Problem statement:
Please pull out the stretch of items from the line containing "At what coordinates" through the line containing "point(334,82)", and reproduce each line verbatim. Leave the pictures out.

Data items

= = = = =

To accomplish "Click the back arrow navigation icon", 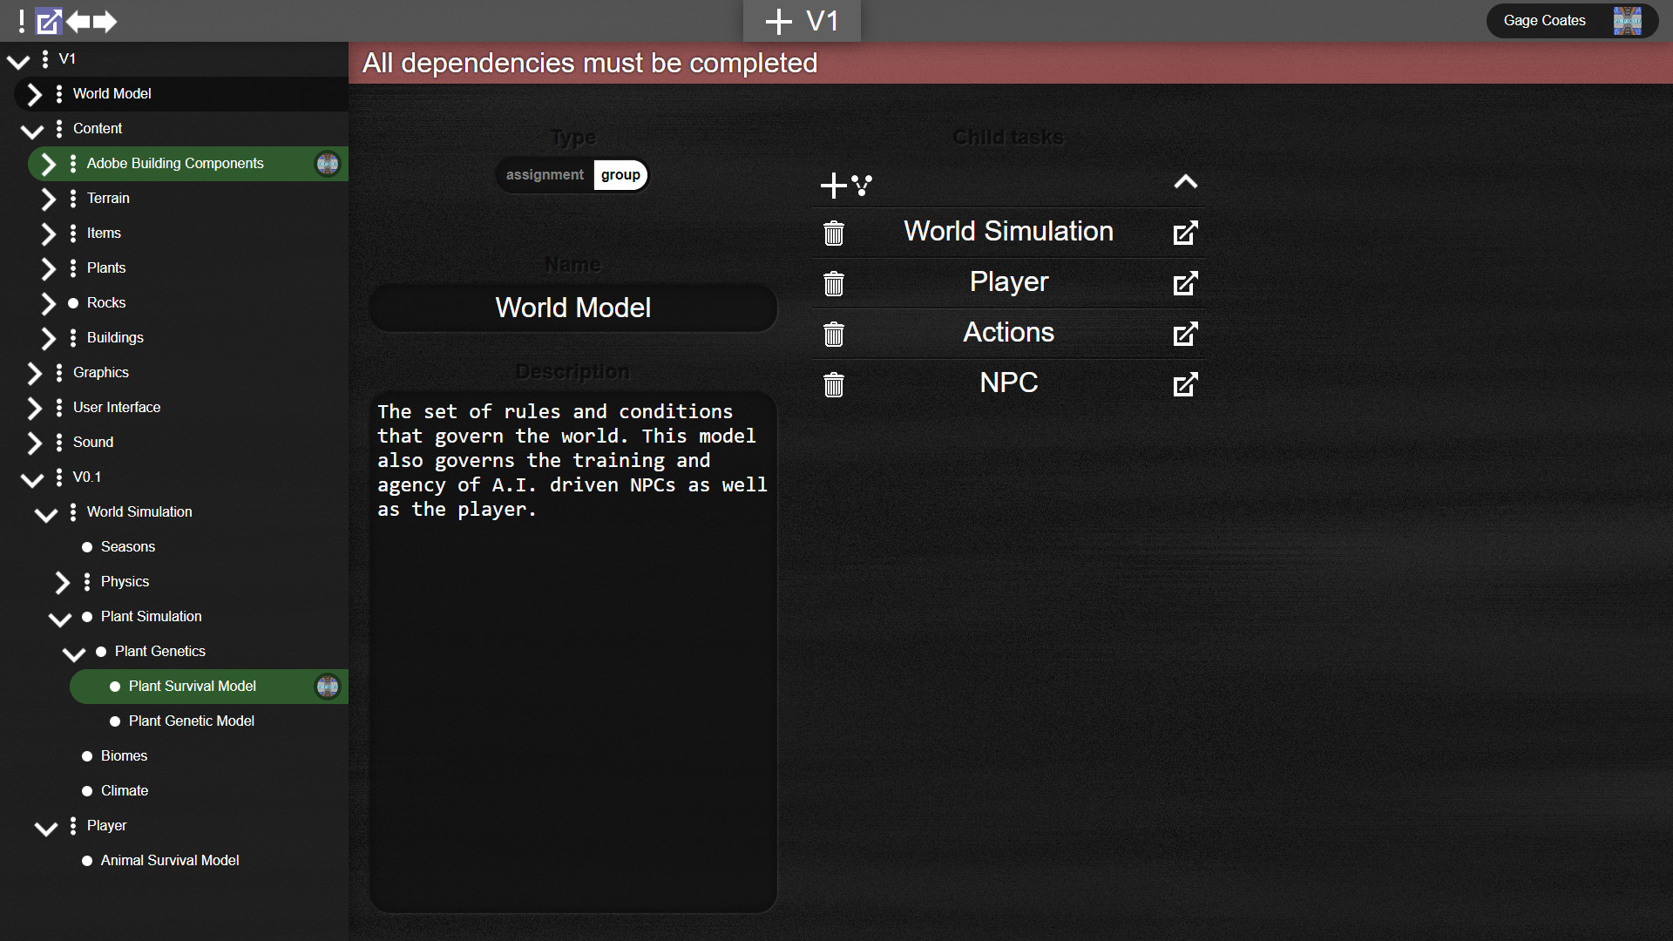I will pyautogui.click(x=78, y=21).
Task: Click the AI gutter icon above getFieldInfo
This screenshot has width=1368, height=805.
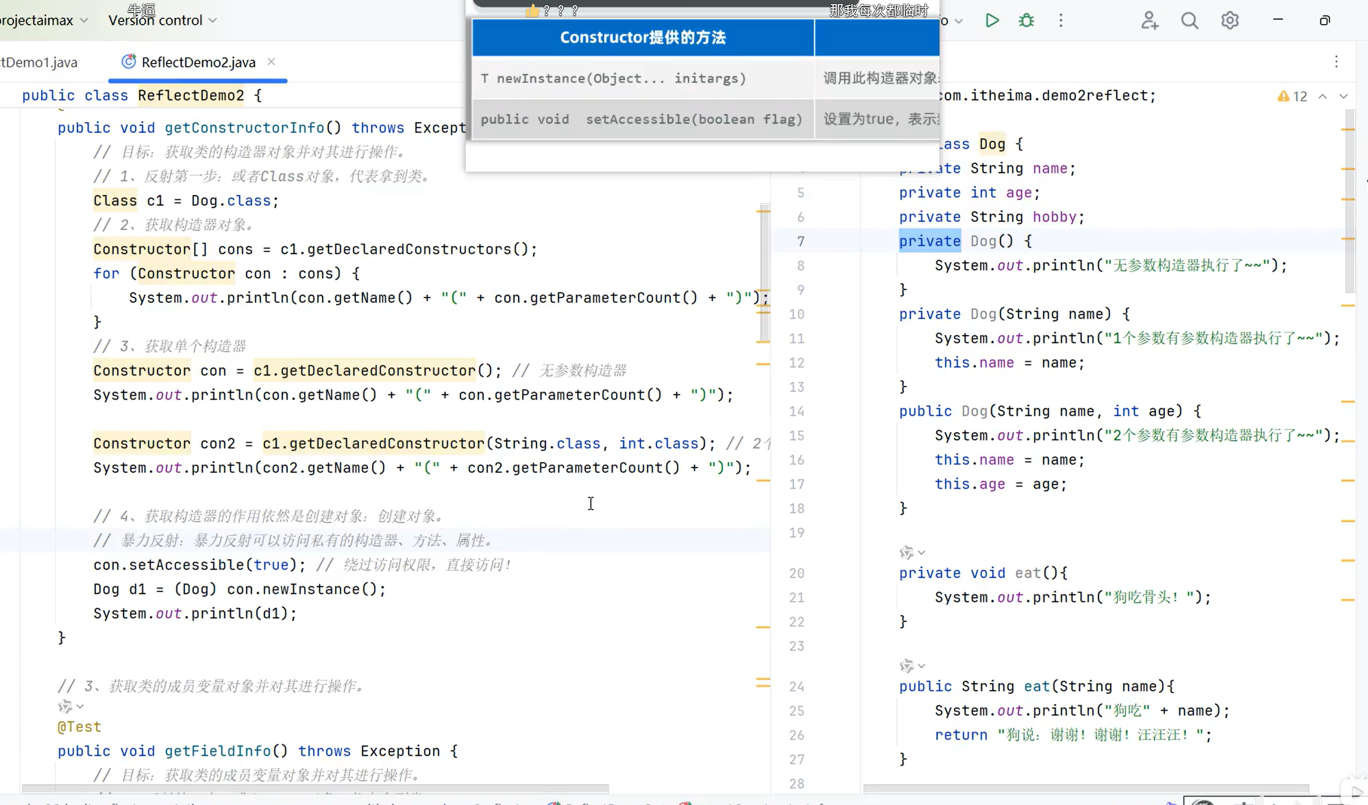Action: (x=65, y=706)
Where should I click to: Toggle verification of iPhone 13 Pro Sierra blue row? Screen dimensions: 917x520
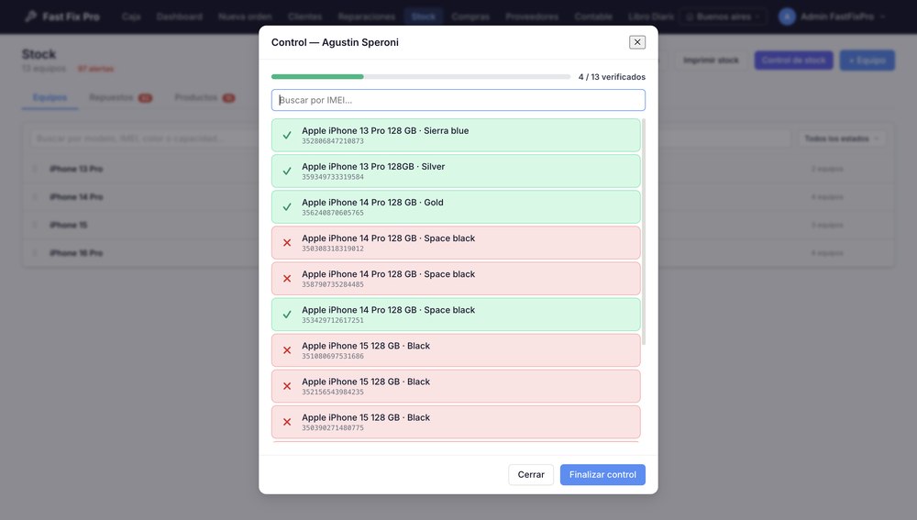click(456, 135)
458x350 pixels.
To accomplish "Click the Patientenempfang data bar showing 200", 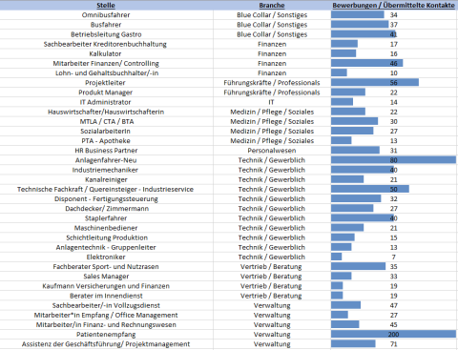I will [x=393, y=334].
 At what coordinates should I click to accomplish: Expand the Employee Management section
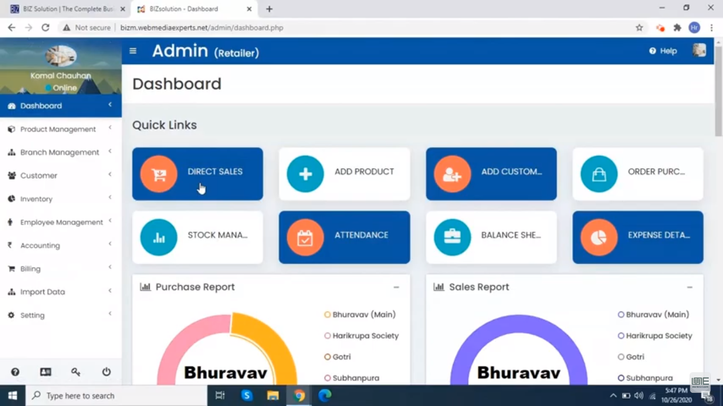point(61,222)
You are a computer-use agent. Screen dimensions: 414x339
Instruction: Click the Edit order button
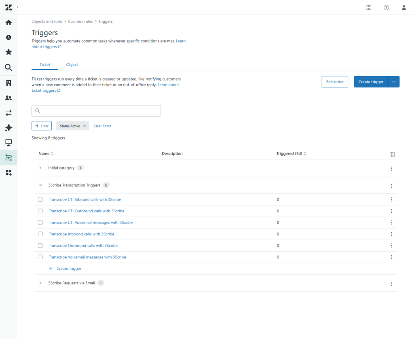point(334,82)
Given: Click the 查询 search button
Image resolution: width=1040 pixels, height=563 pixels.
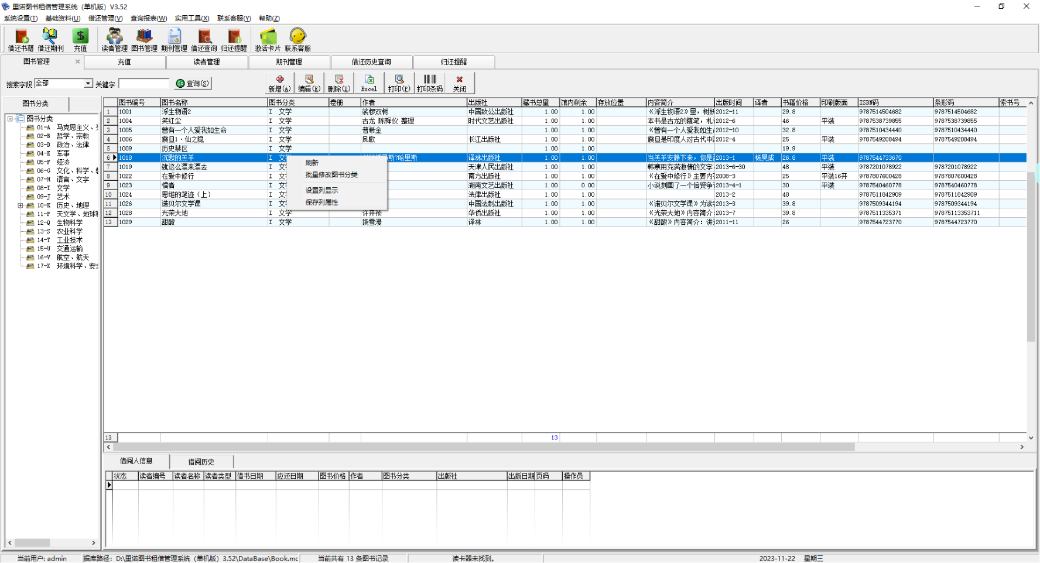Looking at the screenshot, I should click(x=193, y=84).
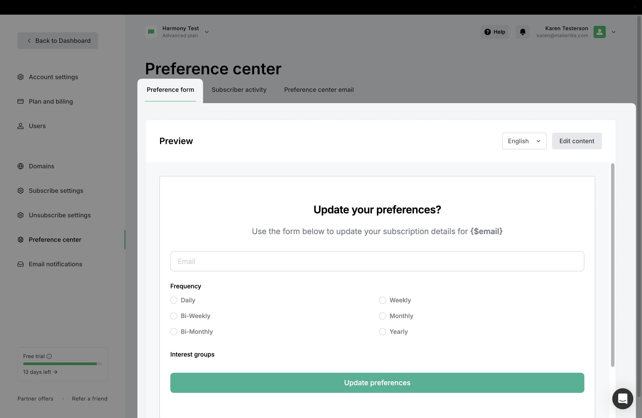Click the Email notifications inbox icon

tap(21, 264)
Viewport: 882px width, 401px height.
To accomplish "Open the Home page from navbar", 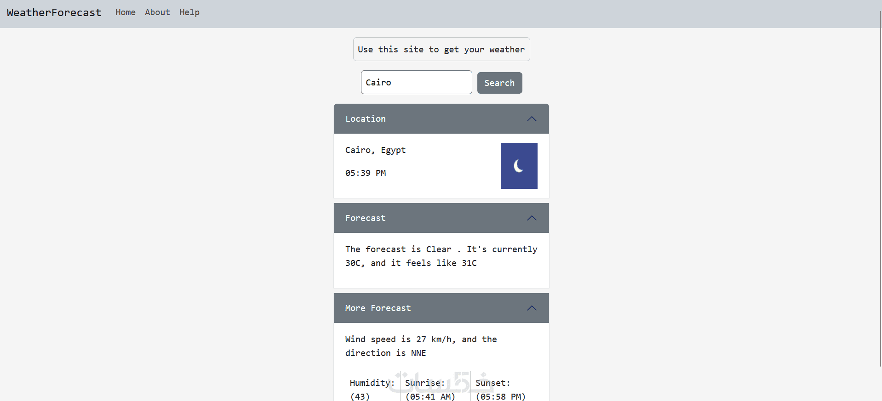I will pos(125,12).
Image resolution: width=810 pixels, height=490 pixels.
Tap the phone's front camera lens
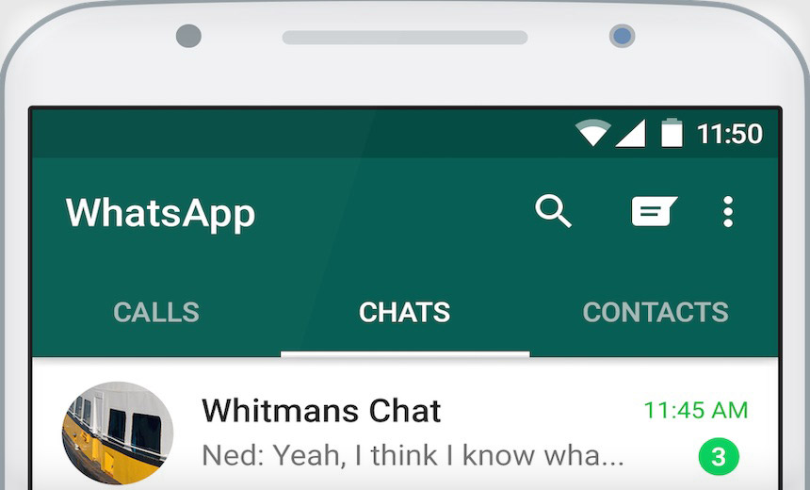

= = = = =

Task result:
 At what coordinates should I click to accomplish: Expand the Employee Management section
point(61,222)
You are a computer-use agent. Screen dimensions: 414x339
Instruction: Click the Edit order button
point(334,82)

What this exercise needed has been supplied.